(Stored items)
____
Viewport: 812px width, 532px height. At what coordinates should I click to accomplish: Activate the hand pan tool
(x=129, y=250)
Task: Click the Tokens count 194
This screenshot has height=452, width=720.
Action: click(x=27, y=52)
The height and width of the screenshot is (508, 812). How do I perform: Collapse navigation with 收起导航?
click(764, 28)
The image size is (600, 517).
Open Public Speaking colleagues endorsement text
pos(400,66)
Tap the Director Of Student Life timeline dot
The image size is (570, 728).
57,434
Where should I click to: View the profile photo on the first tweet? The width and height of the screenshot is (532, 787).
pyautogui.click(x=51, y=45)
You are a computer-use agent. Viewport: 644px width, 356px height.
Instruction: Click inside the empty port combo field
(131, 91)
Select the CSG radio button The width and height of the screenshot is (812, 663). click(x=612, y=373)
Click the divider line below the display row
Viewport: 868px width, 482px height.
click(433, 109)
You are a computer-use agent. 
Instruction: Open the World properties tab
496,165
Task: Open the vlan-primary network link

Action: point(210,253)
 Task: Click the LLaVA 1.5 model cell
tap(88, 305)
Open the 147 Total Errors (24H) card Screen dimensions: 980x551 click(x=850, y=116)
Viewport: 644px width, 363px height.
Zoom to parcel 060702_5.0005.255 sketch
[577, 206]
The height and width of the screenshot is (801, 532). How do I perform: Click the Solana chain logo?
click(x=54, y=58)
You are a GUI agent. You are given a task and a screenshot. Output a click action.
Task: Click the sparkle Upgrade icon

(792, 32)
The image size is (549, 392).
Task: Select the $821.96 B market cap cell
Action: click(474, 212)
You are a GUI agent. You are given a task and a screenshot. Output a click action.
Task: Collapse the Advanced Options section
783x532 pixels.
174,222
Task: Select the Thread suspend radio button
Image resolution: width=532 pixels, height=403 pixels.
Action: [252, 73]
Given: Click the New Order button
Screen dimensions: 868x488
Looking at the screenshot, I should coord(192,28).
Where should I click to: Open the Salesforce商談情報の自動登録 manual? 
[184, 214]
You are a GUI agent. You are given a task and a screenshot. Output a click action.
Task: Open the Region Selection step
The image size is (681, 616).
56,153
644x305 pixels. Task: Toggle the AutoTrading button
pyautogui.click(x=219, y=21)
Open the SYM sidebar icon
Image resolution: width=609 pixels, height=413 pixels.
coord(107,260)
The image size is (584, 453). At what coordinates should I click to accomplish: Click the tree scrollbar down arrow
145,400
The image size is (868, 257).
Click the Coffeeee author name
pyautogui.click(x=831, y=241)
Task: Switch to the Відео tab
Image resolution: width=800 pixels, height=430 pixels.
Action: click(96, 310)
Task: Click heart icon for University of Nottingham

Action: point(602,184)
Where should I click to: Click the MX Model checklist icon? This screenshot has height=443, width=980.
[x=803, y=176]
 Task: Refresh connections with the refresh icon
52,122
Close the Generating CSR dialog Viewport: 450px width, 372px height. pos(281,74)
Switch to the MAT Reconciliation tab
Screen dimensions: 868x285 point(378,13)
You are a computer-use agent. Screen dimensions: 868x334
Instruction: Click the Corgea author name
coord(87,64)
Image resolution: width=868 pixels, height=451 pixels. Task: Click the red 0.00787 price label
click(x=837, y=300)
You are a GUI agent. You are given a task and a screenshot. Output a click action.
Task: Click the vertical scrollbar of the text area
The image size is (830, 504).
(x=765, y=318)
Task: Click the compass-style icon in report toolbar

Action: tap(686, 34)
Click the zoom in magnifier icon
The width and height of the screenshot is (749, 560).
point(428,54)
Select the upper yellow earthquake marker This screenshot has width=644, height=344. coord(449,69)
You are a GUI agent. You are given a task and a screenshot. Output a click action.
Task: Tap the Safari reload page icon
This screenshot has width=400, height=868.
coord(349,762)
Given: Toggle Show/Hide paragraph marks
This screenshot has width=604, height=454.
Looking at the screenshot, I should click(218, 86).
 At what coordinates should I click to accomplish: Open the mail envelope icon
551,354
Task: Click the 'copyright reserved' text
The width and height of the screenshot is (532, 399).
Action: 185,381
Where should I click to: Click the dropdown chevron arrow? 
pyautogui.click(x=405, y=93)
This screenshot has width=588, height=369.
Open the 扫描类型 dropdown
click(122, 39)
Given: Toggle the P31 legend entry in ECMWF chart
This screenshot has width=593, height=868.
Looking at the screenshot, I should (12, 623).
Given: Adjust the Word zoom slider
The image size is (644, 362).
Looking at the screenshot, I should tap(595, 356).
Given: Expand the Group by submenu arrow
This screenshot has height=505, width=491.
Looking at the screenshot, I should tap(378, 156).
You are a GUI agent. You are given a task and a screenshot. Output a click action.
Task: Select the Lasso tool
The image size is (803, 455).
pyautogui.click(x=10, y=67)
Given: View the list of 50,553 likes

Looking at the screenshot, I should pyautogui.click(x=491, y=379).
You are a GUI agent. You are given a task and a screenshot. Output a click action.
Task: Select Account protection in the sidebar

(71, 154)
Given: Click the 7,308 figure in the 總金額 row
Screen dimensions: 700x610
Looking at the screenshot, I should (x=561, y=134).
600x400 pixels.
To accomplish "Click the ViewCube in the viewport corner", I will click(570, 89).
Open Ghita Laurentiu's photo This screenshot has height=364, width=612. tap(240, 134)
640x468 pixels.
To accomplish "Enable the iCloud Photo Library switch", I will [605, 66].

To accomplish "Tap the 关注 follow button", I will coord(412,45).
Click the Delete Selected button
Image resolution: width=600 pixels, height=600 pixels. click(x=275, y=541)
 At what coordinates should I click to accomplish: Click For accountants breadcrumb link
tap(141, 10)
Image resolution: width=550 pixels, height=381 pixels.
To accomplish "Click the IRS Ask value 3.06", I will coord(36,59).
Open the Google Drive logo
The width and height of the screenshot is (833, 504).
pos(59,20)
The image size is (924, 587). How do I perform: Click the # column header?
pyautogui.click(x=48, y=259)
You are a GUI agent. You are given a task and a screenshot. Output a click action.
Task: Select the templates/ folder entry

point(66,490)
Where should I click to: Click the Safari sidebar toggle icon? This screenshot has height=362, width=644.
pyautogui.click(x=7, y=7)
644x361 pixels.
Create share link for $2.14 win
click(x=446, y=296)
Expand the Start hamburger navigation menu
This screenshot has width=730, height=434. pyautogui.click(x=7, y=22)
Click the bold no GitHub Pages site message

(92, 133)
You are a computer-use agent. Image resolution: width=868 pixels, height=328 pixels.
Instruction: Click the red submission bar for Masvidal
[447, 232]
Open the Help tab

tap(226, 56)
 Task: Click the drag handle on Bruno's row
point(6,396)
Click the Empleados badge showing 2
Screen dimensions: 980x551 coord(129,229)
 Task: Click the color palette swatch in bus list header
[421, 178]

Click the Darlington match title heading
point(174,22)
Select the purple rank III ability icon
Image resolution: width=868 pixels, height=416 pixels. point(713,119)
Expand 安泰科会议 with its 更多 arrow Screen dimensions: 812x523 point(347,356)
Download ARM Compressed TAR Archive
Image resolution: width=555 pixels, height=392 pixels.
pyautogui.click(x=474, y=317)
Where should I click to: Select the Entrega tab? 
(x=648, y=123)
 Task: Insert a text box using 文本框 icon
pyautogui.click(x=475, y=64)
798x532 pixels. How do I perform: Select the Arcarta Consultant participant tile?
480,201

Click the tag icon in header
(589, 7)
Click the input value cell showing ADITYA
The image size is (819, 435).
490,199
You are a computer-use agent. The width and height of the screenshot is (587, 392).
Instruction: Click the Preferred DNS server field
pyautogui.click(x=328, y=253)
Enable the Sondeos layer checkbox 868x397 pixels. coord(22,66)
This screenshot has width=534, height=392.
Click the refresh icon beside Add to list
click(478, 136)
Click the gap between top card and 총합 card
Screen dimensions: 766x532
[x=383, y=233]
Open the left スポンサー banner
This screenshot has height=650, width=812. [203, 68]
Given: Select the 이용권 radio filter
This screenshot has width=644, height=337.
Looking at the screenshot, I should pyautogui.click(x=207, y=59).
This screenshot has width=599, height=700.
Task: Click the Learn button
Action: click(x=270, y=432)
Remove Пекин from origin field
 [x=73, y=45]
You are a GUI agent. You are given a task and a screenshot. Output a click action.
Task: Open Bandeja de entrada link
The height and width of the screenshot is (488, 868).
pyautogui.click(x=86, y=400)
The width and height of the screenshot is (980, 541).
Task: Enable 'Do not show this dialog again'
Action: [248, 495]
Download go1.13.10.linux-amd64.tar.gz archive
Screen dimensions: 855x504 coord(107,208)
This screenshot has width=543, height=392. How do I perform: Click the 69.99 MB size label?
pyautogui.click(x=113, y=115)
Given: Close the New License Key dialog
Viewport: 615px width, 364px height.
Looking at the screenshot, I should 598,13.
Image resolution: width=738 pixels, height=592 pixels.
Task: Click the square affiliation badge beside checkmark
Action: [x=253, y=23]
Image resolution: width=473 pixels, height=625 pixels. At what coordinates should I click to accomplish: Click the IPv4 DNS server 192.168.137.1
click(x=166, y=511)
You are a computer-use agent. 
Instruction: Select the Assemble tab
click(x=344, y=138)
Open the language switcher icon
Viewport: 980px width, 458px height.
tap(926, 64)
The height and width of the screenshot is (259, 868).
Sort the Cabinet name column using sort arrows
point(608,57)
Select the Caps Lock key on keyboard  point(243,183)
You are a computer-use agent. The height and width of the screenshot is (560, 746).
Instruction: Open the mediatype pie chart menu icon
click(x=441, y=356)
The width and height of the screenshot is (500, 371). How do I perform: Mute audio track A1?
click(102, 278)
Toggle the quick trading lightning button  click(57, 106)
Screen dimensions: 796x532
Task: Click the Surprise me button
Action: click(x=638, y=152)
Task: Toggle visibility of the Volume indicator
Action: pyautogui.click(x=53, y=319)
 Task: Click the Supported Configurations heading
____
● Assigned task: From the data above, output only the lines between the line containing "Task: Click the color" and the line containing "Given: Close the New License Key dialog", inclusive, exactly as written.

● Solution to the exercise:
 Task: Click the color palette swatch in bus list header
[421, 178]

Click the Darlington match title heading
point(174,22)
Select the purple rank III ability icon
Image resolution: width=868 pixels, height=416 pixels. point(713,119)
Expand 安泰科会议 with its 更多 arrow Screen dimensions: 812x523 point(347,356)
Download ARM Compressed TAR Archive
Image resolution: width=555 pixels, height=392 pixels.
pyautogui.click(x=474, y=317)
Where should I click to: Select the Entrega tab? 
(x=648, y=123)
 Task: Insert a text box using 文本框 icon
pyautogui.click(x=475, y=64)
798x532 pixels. How do I perform: Select the Arcarta Consultant participant tile?
480,201

Click the tag icon in header
(589, 7)
Click the input value cell showing ADITYA
The image size is (819, 435).
490,199
You are a computer-use agent. The width and height of the screenshot is (587, 392).
Instruction: Click the Preferred DNS server field
pyautogui.click(x=328, y=253)
Enable the Sondeos layer checkbox 868x397 pixels. coord(22,66)
This screenshot has width=534, height=392.
Click the refresh icon beside Add to list
click(478, 136)
Click the gap between top card and 총합 card
Screen dimensions: 766x532
[x=383, y=233]
Open the left スポンサー banner
This screenshot has height=650, width=812. [203, 68]
Given: Select the 이용권 radio filter
This screenshot has width=644, height=337.
Looking at the screenshot, I should pyautogui.click(x=207, y=59).
This screenshot has width=599, height=700.
Task: Click the Learn button
Action: click(x=270, y=432)
Remove Пекин from origin field
 [x=73, y=45]
You are a GUI agent. You are given a task and a screenshot. Output a click action.
Task: Open Bandeja de entrada link
The height and width of the screenshot is (488, 868).
pyautogui.click(x=86, y=400)
The width and height of the screenshot is (980, 541).
Task: Enable 'Do not show this dialog again'
Action: [248, 495]
Download go1.13.10.linux-amd64.tar.gz archive
Screen dimensions: 855x504 coord(107,208)
This screenshot has width=543, height=392. How do I perform: Click the 69.99 MB size label?
pyautogui.click(x=113, y=115)
Given: Close the New License Key dialog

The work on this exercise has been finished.